WHAT TO WORK ON: Search the data for lines holding the word "agent". State how many there are, and nothing else.

════

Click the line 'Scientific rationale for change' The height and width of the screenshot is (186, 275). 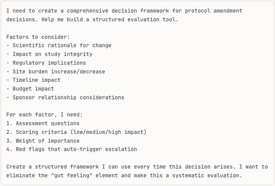click(62, 45)
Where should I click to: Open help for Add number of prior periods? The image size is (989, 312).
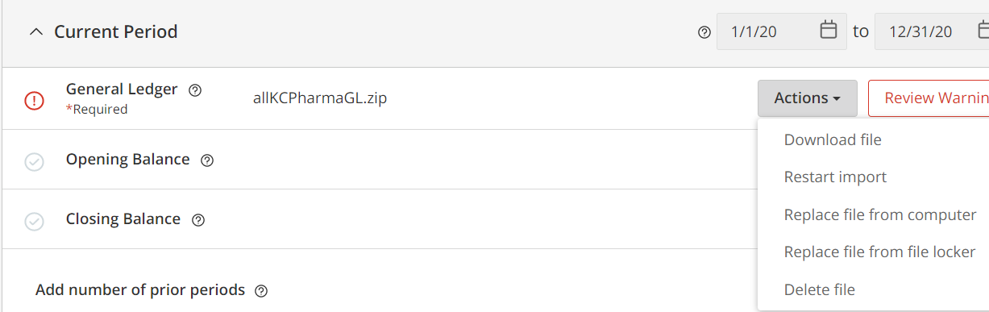click(x=261, y=291)
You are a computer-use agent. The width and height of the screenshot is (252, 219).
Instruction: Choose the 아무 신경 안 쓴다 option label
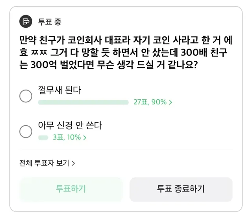tap(70, 126)
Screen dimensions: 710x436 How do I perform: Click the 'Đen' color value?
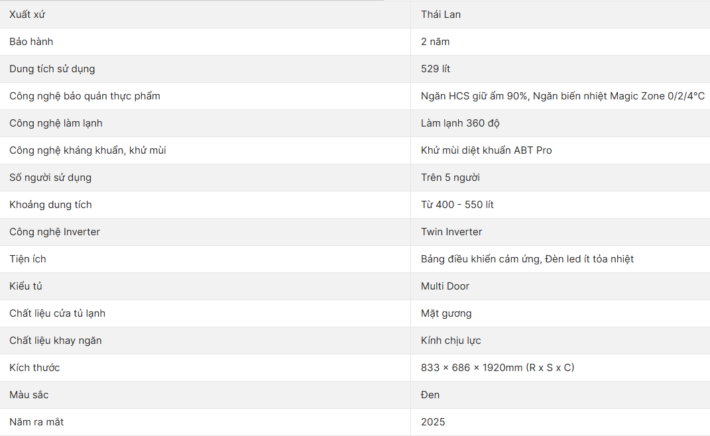point(430,395)
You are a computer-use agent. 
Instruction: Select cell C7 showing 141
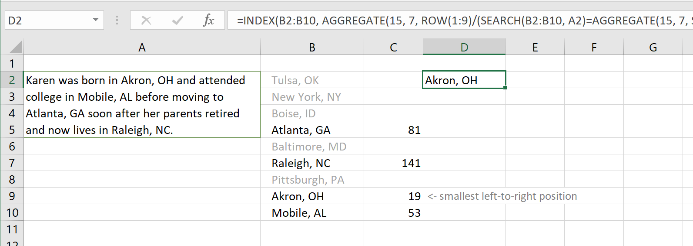pyautogui.click(x=393, y=163)
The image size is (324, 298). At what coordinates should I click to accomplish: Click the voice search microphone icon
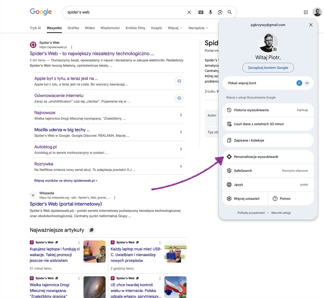tap(210, 12)
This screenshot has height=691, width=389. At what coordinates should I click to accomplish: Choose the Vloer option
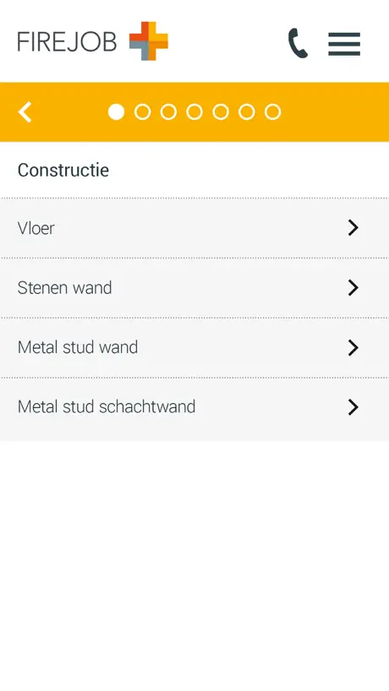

════

EXERCISE RESPONSE: 2